A la mañana siguiente se despierta con una lucidez y sensación de bienestar no experimentada desde mucho tiempo atrás. La ansiedad, el mal humor, la angustia y el malestar físico desaparecen y se siente muy bien. Los pacientes muestran un esclarecimiento de ideas y lucidez mental, el semblante tranquilo y relajado. El alivio es tan palpable que fortalece la motivación del sujeto a seguir adelante.

Pese a su aparatosidad, el vómito no es doloroso y sobreviene con naturalidad. Al término de la ceremonia se toman medidas para suspender el efecto vomitivo si ello no ocurre naturalmente. Una forma muy sencilla es administrar un poco de té de canela con azúcar. El azúcar corta la acción de las plantas depurativas y particularmente de las plantas de sabor amargo.

Este tratamiento permite especialmente desactivar en el toxicómano el síndrome de abstinencia, tanto en sus aspectos físicos como psíquicos (especialmente la angustia)” (“La Yawar Panga”, Julio Arce Hidalgo – curandero. Artículo sin publicar.)

Esta sensación de bienestar puede durar de 24 a 36 horas hasta que nuevamente el síndrome de abstinencia produce en un menor grado sus efectos angustiantes los que llevan al paciente, en muchos casos, a pedir voluntariamente una nueva sesión de Yawar Panga.

En la primera semana se administran cerca de 3 sesiones de Yawar Panga con lo cual se logra vencer totalmente el síndrome de abstinencia en una manera natural. Se trata más bien de una limpieza necesaria y a veces difícil pero finalmente tan apreciada por los pacientes que muchos de ellos, cuando pasan por una crisis o se sienten mal, solicitan espontáneamente una sesión.

A nivel psicológico, el vómito supone una apertura voluntaria del sujeto para “devolver” y la aceptación de encarar ‘el mal’ que esta adentro de si mismo. A diferencia de la evacuación anal vinculada a connotaciones sádicas y dominadoras, la eliminación oral supone humildad, sumisión con confianza hacia el terapeuta. En sí, señala y manifiesta el deseo de ‘agachar la cabeza’ y liberarse de los ‘diablitos’ que uno tiene adentro. El paciente decide ‘devolver’ lo que ha sido incorrectamente ingerido, los alimentos físicos, mentales y espirituales que tragó sin tener la capacidad de digerirlos, metabolizarlos.
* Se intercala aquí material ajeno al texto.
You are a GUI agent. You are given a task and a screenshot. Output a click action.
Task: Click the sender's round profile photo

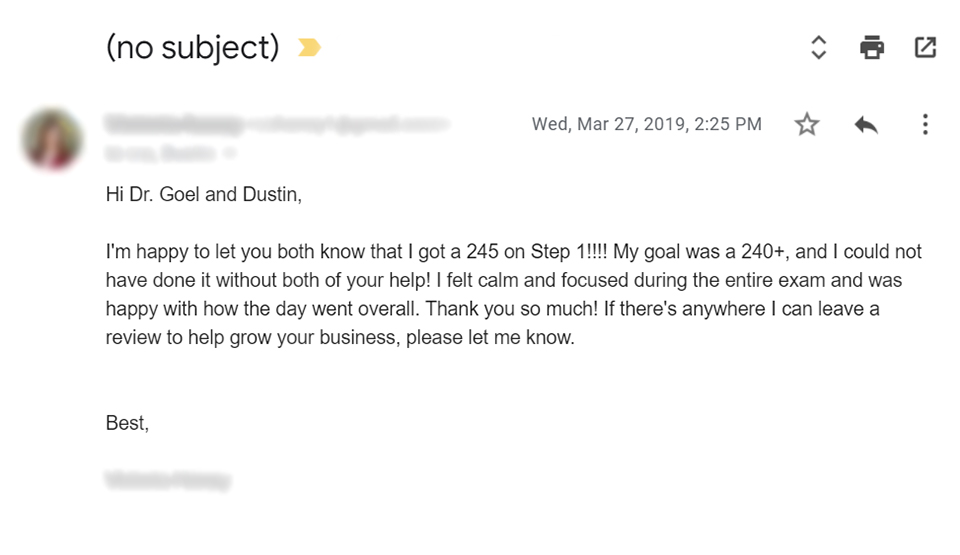(x=52, y=139)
Con la purificación de la boca es el verbo que se purifica, la palabra y por ende los pensamientos.” (“Ceremonia ritual de la Yawar Panga”, Rony Rengifo Yon.)

Cabe destacar que la utilización de la Yawar Panga no solo está destinada a pacientes toxicómanos sino que, basados en su propiedades eméticas, lo convierten en un excelente medio de depuración, el cual es utilizado para limpiarse de un excesivo consumo de alcohol,luego de haber asimilado muchos medicamentos durante un tratamiento farmacológico convencional, después de una fase de stress intenso o de un período de fiestas donde hubiese habido una sobre ingestión de alimentos pesados.